*Task description*. Your copy should start at the line with "Viewport: 1200px width, 559px height." and end at the line with "Given: Filter apps by Tabs" in the data below. Transcribe only those lines, exactly, pictures excluded.

(Recorded data)
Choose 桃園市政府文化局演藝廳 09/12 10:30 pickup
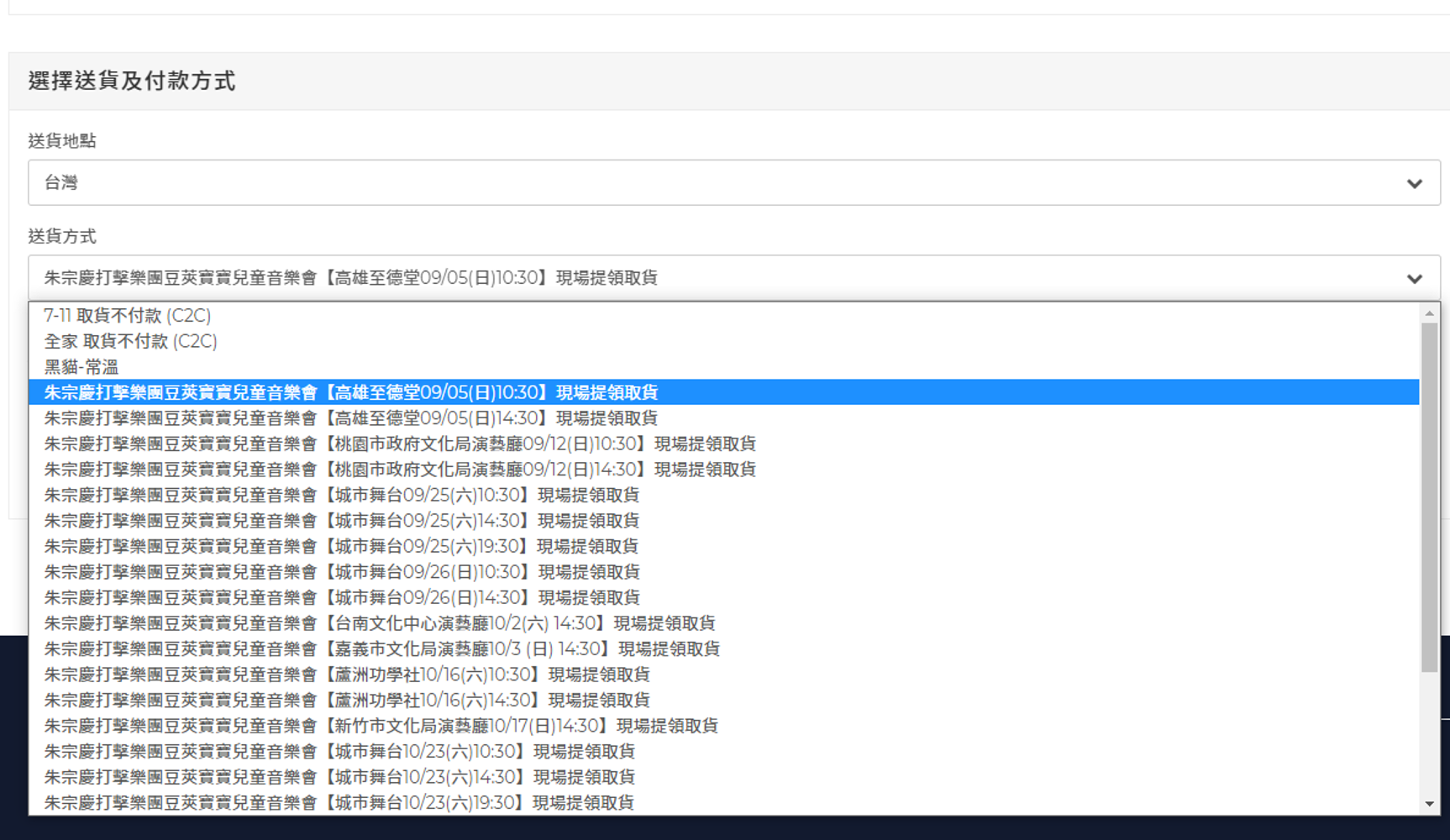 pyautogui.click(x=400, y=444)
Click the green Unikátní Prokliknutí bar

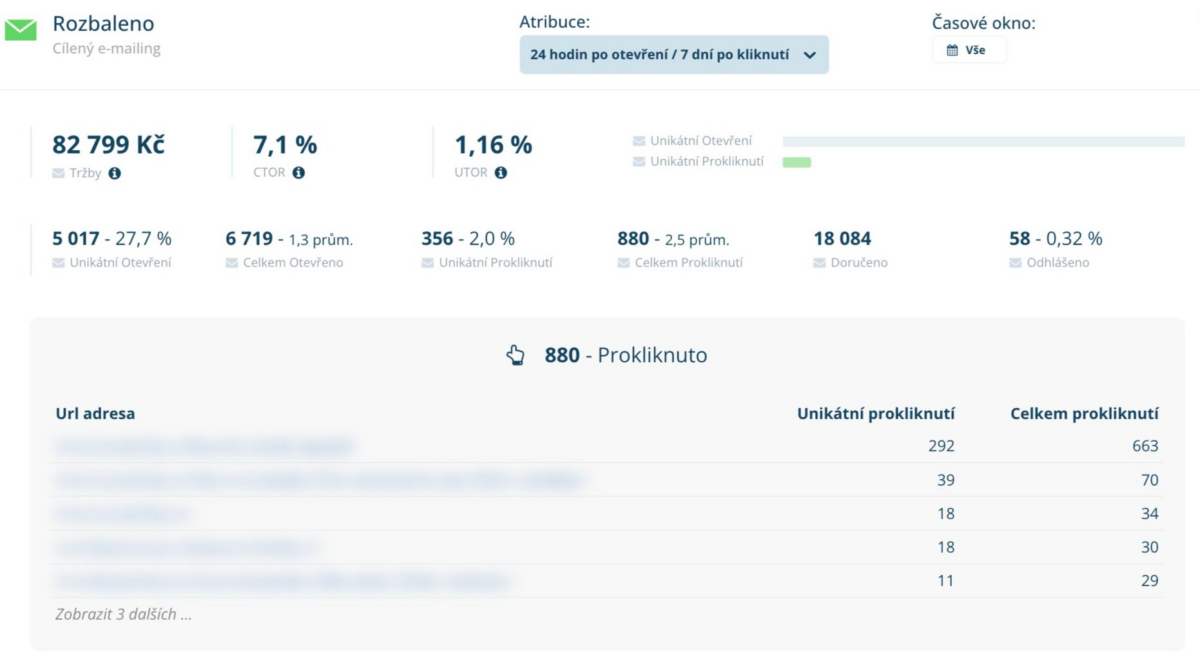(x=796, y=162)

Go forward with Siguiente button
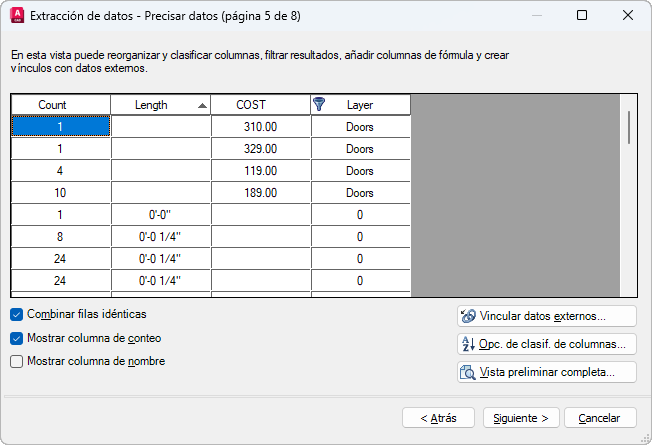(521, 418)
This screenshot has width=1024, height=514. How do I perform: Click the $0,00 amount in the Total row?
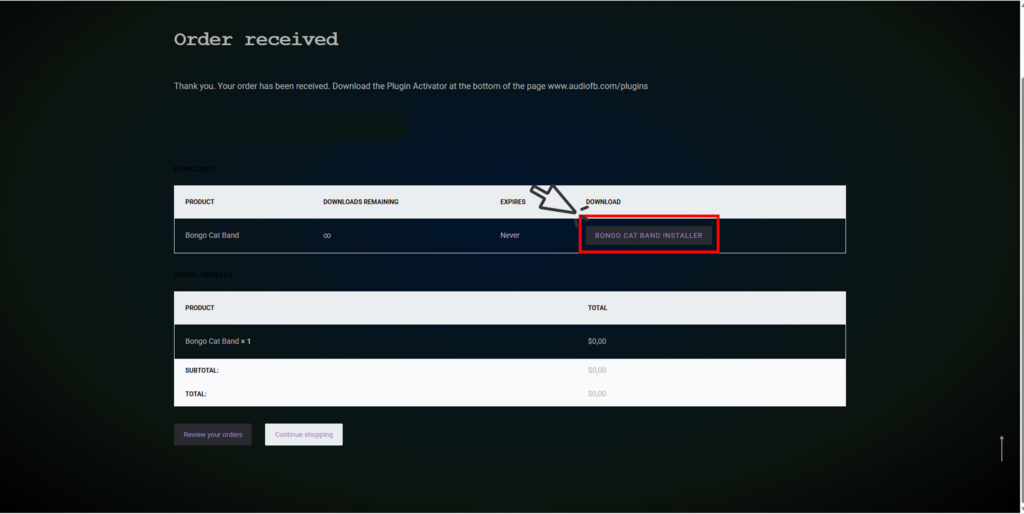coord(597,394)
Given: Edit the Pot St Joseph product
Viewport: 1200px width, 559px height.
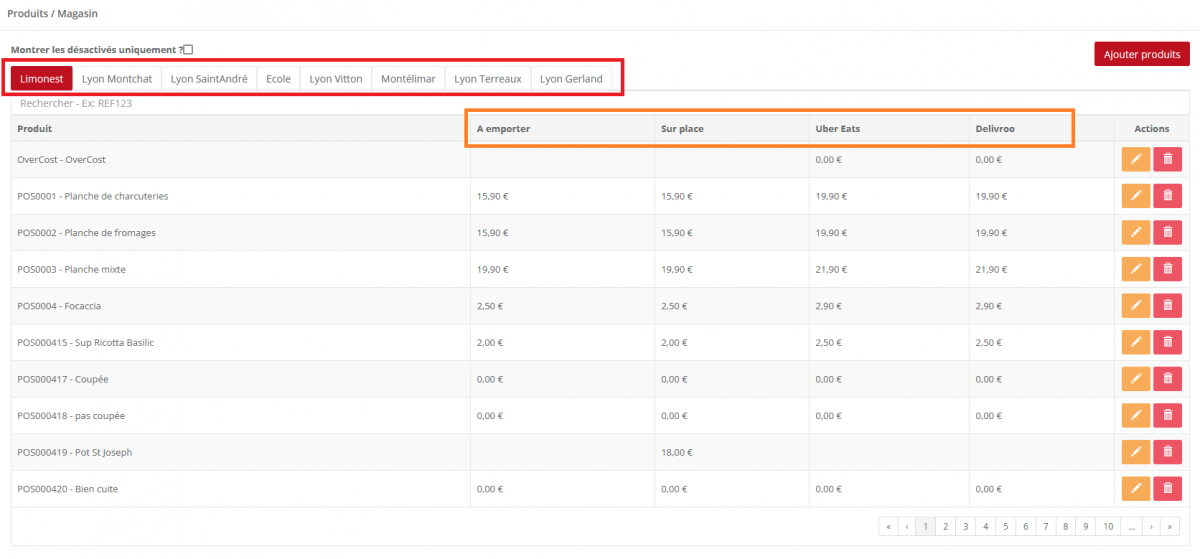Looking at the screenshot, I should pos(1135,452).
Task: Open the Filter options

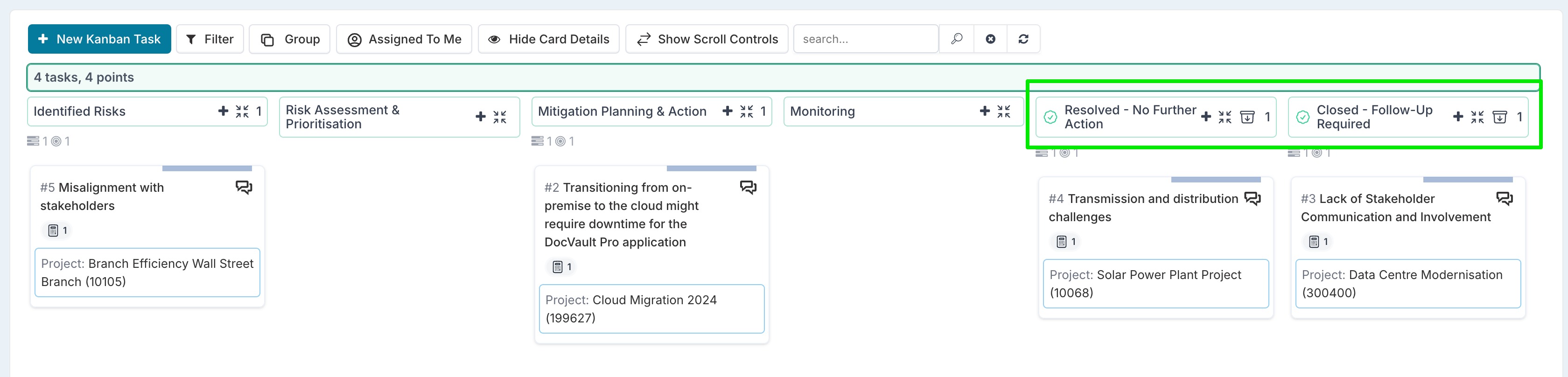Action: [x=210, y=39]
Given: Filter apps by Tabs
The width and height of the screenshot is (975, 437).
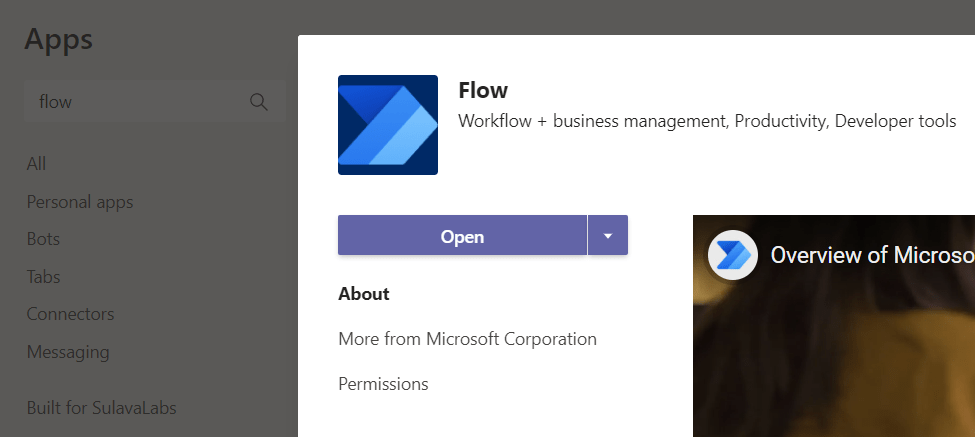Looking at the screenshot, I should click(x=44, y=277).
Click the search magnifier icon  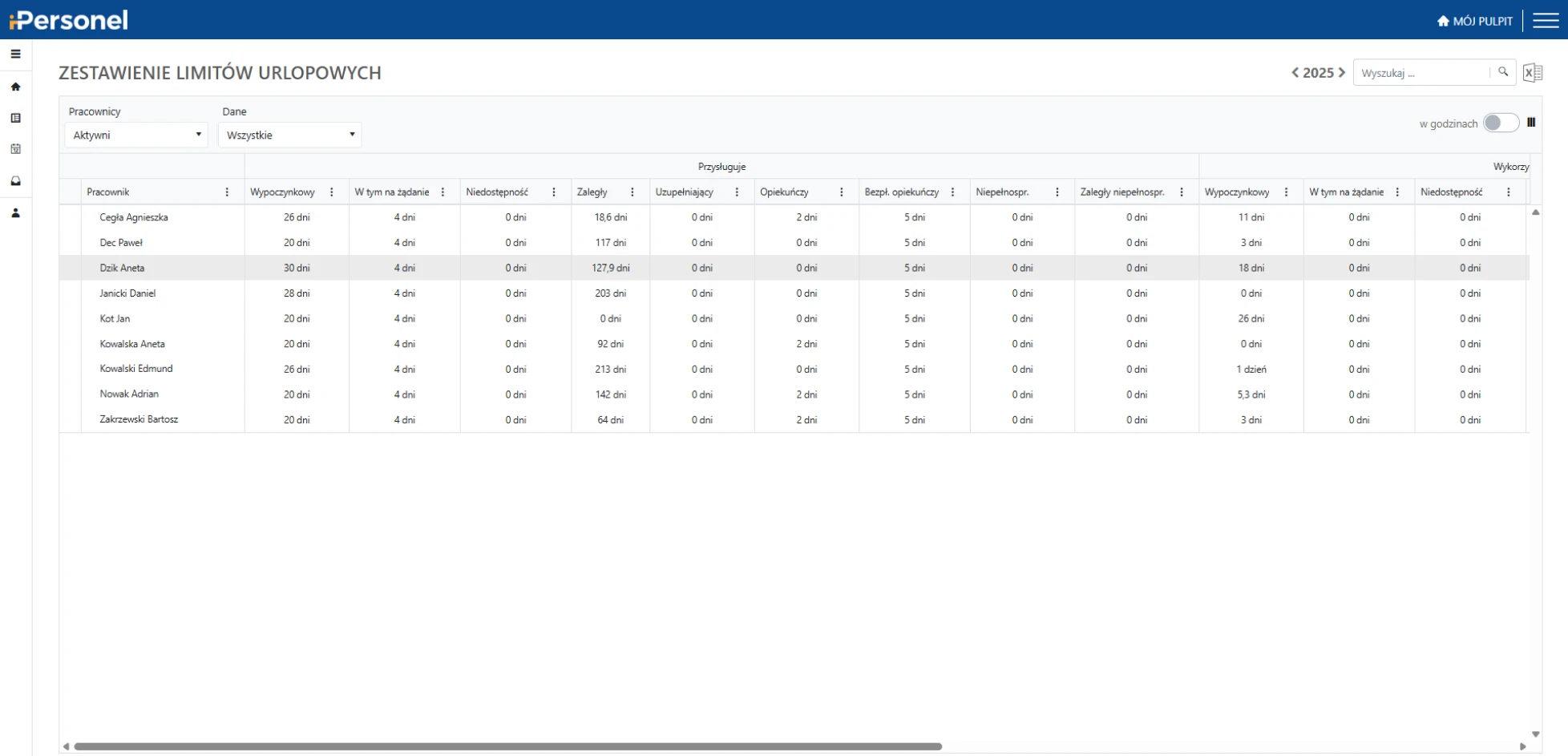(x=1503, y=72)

*Result of the task*.
Viewport: 1200px width, 559px height.
Looking at the screenshot, I should pos(1135,452).
Task: Open the Filter options

Action: [x=210, y=39]
Given: Filter apps by Tabs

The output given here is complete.